Lesford Duncan, CEO of the Greening Youth Foundation, pointed out that “You can grow up interested in and curious about nature, but still feel disconnected from the concept of being ‘outdoorsy’ because of the messages on who belongs in those spaces & does those activities.” Lydia Parker, Executive Director of Hunters of Color, recommends personal outreach and inviting those not at the table into the community, but only after you’ve built an environment where they can thrive. Inclusivity starts with listening and building trust and continues with the relationships that will come from that.

There are many organizations that are involved in their communities and are actively working on getting more folks of color, folks with disabilities, and other underrepresented groups into the outdoors. The key? Partnership. Don’t try to reinvent the wheel. Find these groups and create a true partnership. But don’t come to the table with a transactional approach. Gerry James of Together Outdoors advises, “Don’t jump straight to the job. Start off with some introductory trips. And those seeds will grow.”


Follow a few “Renegade rules” to turn innovative ideas into action

There are a million reasons not to put your ideas into practice. Amy Jo Martin, our closing speaker and best-selling author of the book Renegades Write the Rules, calls these Innovation Allergies. 'There is not enough time'; 'we don’t have the budget for this'; 'there is too much going on right now' are examples. But as you have seen above, it’s time for the industry to rise to meet our challenges, which means we must say yes to new ideas.

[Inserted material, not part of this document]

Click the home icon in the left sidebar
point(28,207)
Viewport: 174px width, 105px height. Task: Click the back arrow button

Amy Jo offers her renegade rules, which are strategies to help you succeed despite the challenges and innovation allergies. A few stand out as especially important to help outfitters implement their big ideas:

  • Share the WHO & WHY. Not the what – The goal is not to connect with people who want what you offer but to find people who believe what you believe. Amy Jo encouraged attendees to rethink and refine their answer to the question “what do you do?”

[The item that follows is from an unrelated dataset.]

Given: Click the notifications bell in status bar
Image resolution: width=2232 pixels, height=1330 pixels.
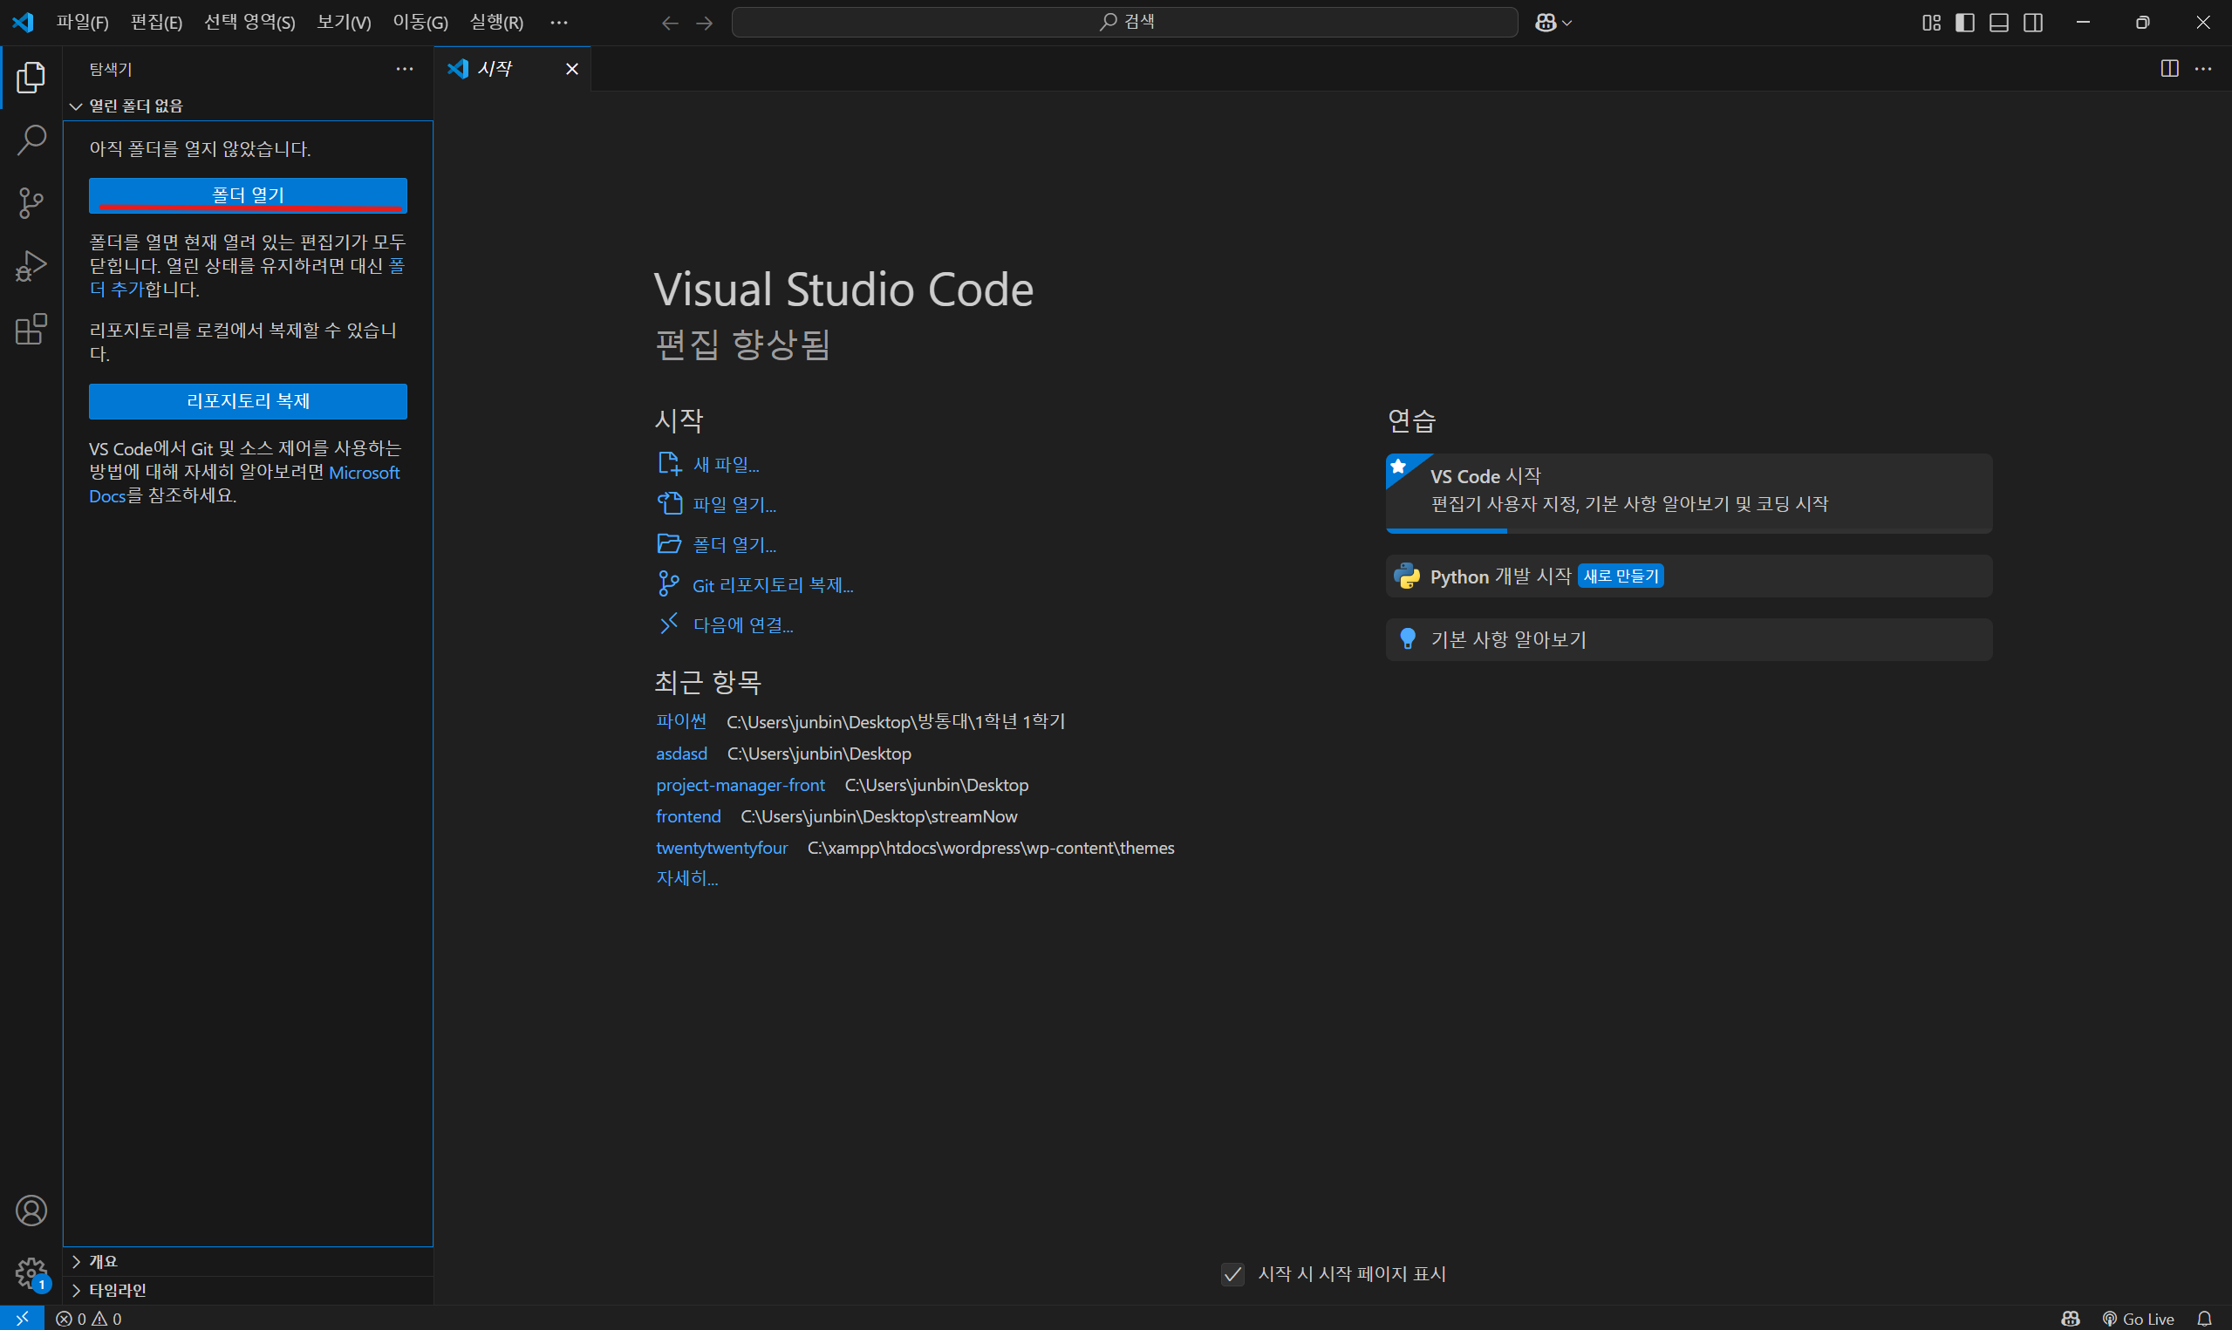Looking at the screenshot, I should point(2204,1318).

  • Listen, experiment, listen- To truly innovate you must go out and listen. The best ideas don’t come from a few people sitting at a table. Listen to your staff, your customers, and your peers in the industry. Based on feedback, try something. Implement the ideas, then listen again and repeat.

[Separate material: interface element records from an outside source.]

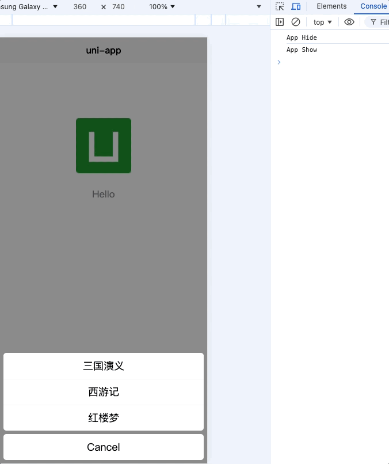The image size is (389, 464).
Task: Open live expression eye icon
Action: pos(349,22)
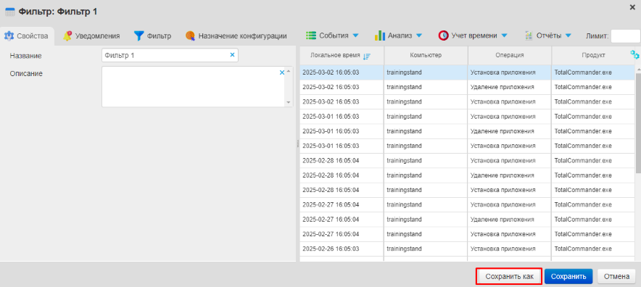The image size is (641, 287).
Task: Click the Отмена button
Action: (x=616, y=276)
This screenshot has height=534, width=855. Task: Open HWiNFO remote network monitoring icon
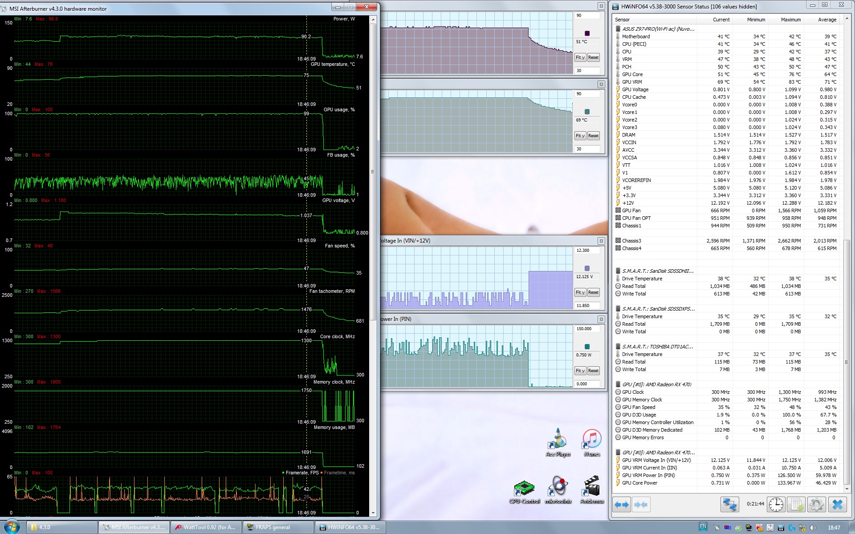pos(730,505)
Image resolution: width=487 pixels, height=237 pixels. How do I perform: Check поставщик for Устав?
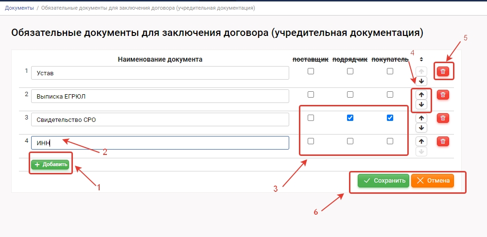tap(311, 71)

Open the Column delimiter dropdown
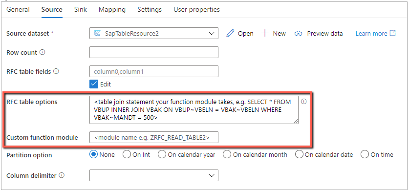tap(154, 175)
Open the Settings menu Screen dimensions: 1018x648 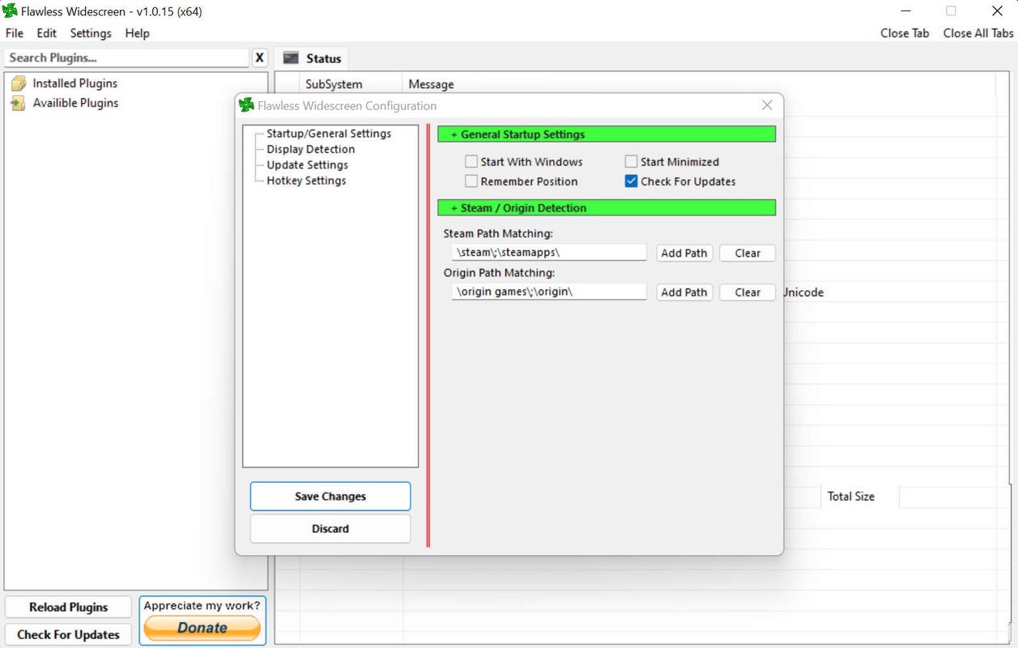(91, 33)
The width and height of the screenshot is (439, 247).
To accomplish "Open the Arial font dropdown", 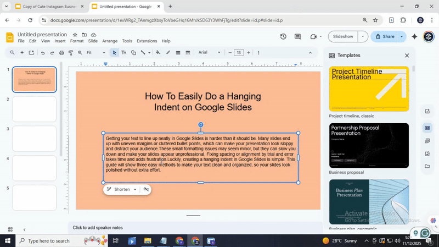I will click(209, 53).
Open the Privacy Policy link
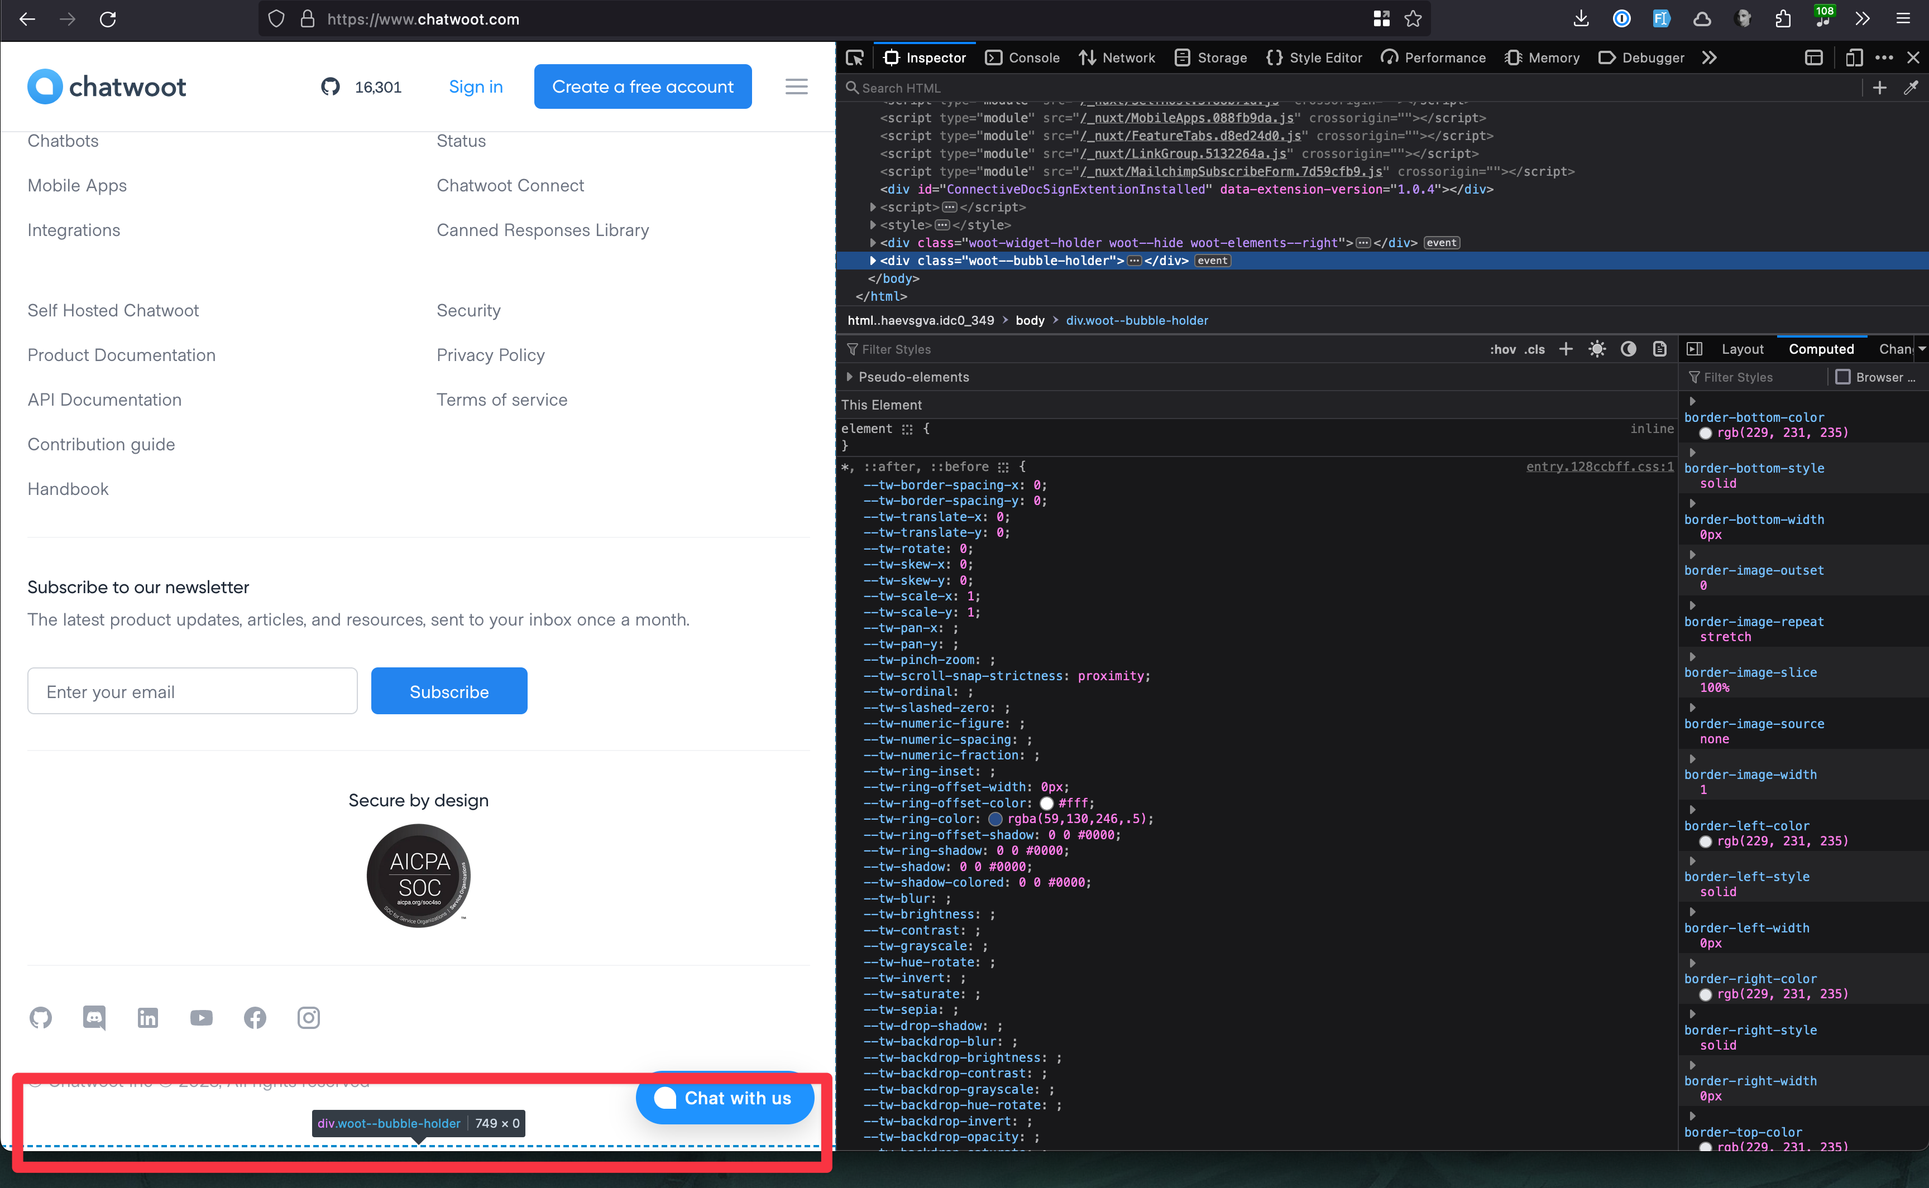The image size is (1929, 1188). coord(490,354)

  • It’s an inside-out job – Don't lose sight of your 'why'. Let go of others’ expectations. Make it a recurring practice to quiet the outside noise and check in with yourself then reset when needed.

This industry begins and ends with humans and relationships

Human connection is the most valuable resource we can tap into and is the reason we come together at the conference each year. New attendees at the 2022 conference said that learning opportunities brought them to America Outdoors, but at the end of the day, the relationships they made - whether in a round table session, on the exhibit floor, or at the resort bar by the pool - were the most valuable part of the experience.


Exhibitors and sponsors in Orlando agreed with attendees. Dan Camp, Sales Manager at Adventure Office, shared, “at America Outdoors not only do we get to build on relationships with existing clients, but we also get the chance to cultivate new friendships and relationships with amazing people from all across the country. Through conversations, we learn how to innovate our products and services to support outfitters and the industry.”

As you reflect on the 2022 season ask yourself the important questions: how can we value the people at our organizations to help them thrive? How can we invite more people to the table that would like to participate in our experiences? The value of this conference ultimately comes from the community. Let’s keep leaning on one another to elevate the industry in 2023 and beyond.